▶ Your instructions:
Pick up the article on the 2013 papal election after its final sentence and keep writing it.

— start of Document passage —

A Closer Look at the 2013 Papal Election

David Martin | The Daily Knight

The death of Pope Benedict XVI on the Eve of the New Year has caused many to reflect more deeply on why His Holiness decided to abdicate the Chair of Peter on February 28, 2013. Was it really because of poor health? Does a man in excessively poor health live to be 95?


When Benedict XVI was elected pope on April 19, 2005, a cry of lamentation went up in the corridors of the Vatican deep-state similar to the shriek of lamentation that resounded throughout the American deep-state when President Trump was elected. As Vatican bureaucrats saw it, the election of Pope Benedict wasn’t supposed to happen. This went against all their plans to place on the Chair of Peter a Marxist puppet who would advance their clandestine plan of ending Catholic tradition and uniting the Church fully with the world.


From the day that Benedict was elected he was battling enemies on every side, whether it was the Muslims, the globalists, or the Modernists. And while he indeed had some health issues, they were brought on by undue pressures from Vatican liberals who wanted him out of office, the same who had tried many times to force Pope John Paul II out of office.


Benedict XVI Ousted


What it boils down to is that Benedict XVI was forced into vacating the Chair of Peter, but this was done under the guise of a resignation so as to not split the Barque of Peter asunder with controversy. Credible reports from 2015 indicate that Benedict XVI was coerced into stepping down, which was providentially foreshadowed in Benedict’s inaugural speech of April 24, 2005, when he said: "Pray for me, that I may not flee for fear of the wolves."


In Peter Seewald's biography Benedict XVI, His Life, he reveals that Pope Benedict told him that wicked cardinals pressured him into vacating the Chair of Peter. Benedict was brutally coerced by what he called this “Antichrist” cabal, which he said brought upon him pressures so great that remaining on the Throne would have literally killed him (via heart attack or even murder). These pressures left him no recourse but to act against his will.

We know from the late Cardinal Danneels of Brussels that he was part of the "Sankt Gallen Mafia" reformist group opposed to Benedict XVI. Danneels, known for his support of abortion, LGBT rights, and gay-marriage, said in a taped interview in September 2015 that he and several cardinals were part of this "mafia" club that was calling for drastic changes in the Church, to make it "much more modern," and that the plan was to oust Benedict and have Cardinal Jorge Bergoglio head it.

— end of Document passage —
— start of Material shown —

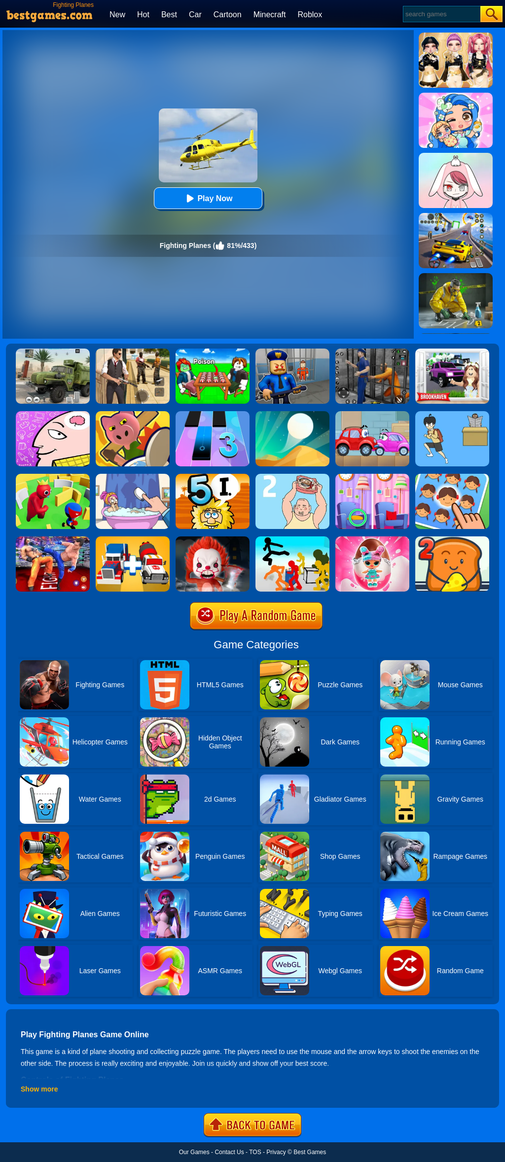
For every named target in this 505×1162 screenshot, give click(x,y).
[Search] (441, 14)
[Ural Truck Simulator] (53, 352)
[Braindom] (53, 414)
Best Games (309, 1152)
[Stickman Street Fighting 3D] (292, 539)
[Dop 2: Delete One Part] (133, 477)
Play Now (207, 198)
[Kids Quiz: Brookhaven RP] (452, 352)
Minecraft (269, 14)
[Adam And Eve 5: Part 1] (213, 477)
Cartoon (228, 14)
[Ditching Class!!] (452, 414)
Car (195, 14)
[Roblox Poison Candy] (213, 352)
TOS (255, 1152)
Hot (143, 14)
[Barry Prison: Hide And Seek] (292, 352)
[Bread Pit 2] (452, 539)
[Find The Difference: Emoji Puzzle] (452, 477)
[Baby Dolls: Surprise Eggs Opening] (372, 539)
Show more (39, 1089)
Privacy (276, 1152)
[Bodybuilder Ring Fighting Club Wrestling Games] (53, 539)
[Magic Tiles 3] (213, 414)
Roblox (309, 14)
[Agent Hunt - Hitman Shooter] (133, 352)
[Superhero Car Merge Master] (133, 539)
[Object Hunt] (133, 414)
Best (169, 14)
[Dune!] (292, 414)
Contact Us (229, 1152)
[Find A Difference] (372, 477)
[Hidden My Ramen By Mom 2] (292, 477)
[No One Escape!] (213, 539)
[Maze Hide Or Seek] (53, 477)
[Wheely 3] (372, 414)
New (117, 14)
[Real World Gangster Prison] (372, 352)
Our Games (194, 1152)
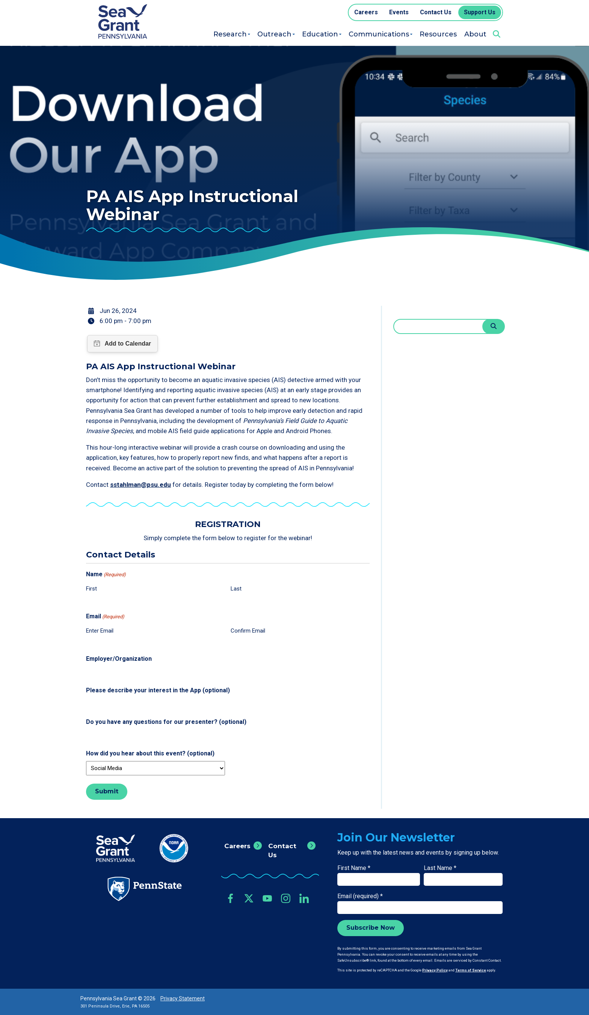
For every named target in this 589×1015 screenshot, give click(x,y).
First (91, 588)
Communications (379, 34)
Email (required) (360, 896)
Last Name (440, 868)
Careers (237, 846)
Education (320, 34)
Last (236, 588)
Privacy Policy (435, 970)
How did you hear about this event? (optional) (150, 753)
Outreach (274, 34)
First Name (353, 868)
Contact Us (282, 850)
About (475, 34)
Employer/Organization (119, 658)
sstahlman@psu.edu (140, 484)
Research (230, 34)
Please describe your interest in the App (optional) (158, 690)
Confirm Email (248, 630)
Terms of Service (470, 970)
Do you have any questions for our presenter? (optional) (166, 721)
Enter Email (99, 630)
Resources (438, 34)
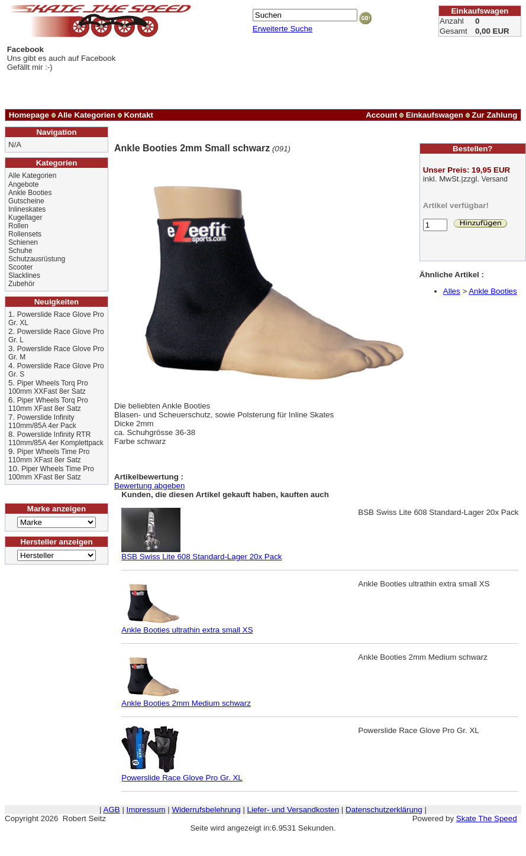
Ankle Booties (29, 193)
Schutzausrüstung (36, 259)
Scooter (20, 267)
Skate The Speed (486, 818)
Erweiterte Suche (283, 28)
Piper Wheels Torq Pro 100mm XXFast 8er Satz (48, 387)
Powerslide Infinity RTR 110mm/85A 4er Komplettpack (56, 438)
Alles (451, 291)
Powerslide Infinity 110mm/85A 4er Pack (42, 421)
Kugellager (25, 217)
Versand (495, 179)
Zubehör (21, 284)
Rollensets (24, 234)
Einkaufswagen (434, 115)
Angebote (23, 184)
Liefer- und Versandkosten (293, 809)
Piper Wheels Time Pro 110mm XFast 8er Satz (49, 456)
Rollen (18, 226)
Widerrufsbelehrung (206, 809)
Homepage (29, 115)
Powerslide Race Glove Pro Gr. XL (181, 774)
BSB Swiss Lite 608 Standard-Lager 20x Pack (201, 553)
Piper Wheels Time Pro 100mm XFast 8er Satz (51, 473)
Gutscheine (26, 201)
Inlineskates (27, 209)
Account (381, 115)
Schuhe (20, 251)
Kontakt (138, 115)
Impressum (146, 809)
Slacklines (24, 275)
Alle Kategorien (86, 115)
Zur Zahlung (494, 115)
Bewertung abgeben (149, 485)
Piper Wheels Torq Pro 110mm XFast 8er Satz (48, 404)
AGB (112, 809)
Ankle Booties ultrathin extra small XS (187, 626)
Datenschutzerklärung (384, 809)
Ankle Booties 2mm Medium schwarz (186, 700)
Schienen (23, 242)
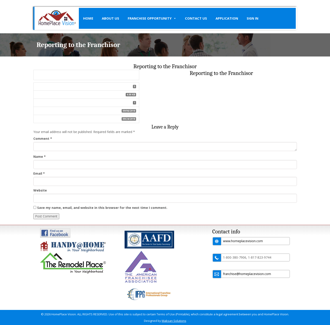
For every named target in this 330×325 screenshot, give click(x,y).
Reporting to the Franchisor (86, 74)
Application (227, 18)
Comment (42, 138)
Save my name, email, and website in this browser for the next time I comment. (102, 207)
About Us (110, 18)
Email (39, 173)
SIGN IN (252, 18)
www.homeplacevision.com (243, 241)
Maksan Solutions (174, 321)
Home (88, 18)
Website (40, 190)
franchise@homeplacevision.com (247, 274)
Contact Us (196, 18)
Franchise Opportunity (152, 18)
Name (39, 156)
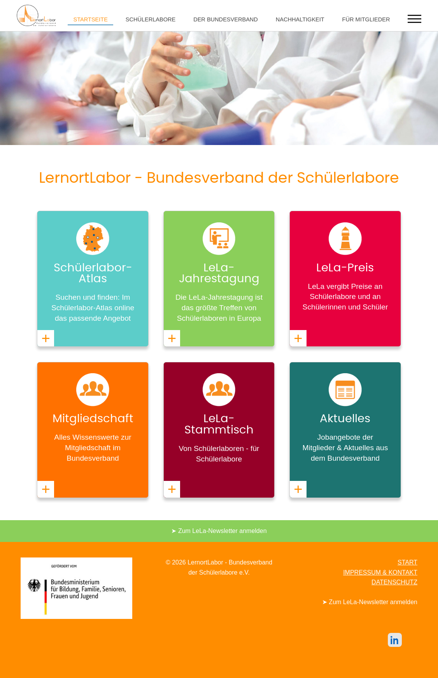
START (407, 562)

— end of Material shown —

▶ Result for this exercise:
On December 30, 2022, the eve of Benedict's burial, retired brigadier general and Catholic author Piero Laporta reported that shortly after Benedict's election in 2005, “a leading delegate of the U.S. government, who had his hands in Italian finances” and who was “a figure in the highest ranks of the National Security Agency (NSA)” was “bragging about the resignation to which H.H. Benedict XVI of revered memory would soon be forced.” This agent was reportedly tied with “a great Roman circle that is still active today” and that is even more powerful than the “Sankt Gallen group.” Laporta said this “Roman circle,” which he calls the “dome of demons,” was dedicated to the slogans “God is dead” and “Jesus is fake news” and was in a “panic” when Benedict was elected.


The infamous clique worked conjointly with the Sankt Gallen cabal that had clamored for Benedict's resignation, the same that had almost prevented his election in 2005. As the 2013 conclave neared, the group held a series of closed meetings, known as congregations, one of which featured Cardinal Bergoglio as the keynote speaker.


Revealing Book Documents Illicit Political Campaign to Elect Cdl. Bergoglio


Julia Meloni's superlative book, The St. Gallen Mafia: Exposing the Secret Reformist Group Within the Church, provides an inside look at what took place at these secret congregations. The following excerpt is particularly revealing.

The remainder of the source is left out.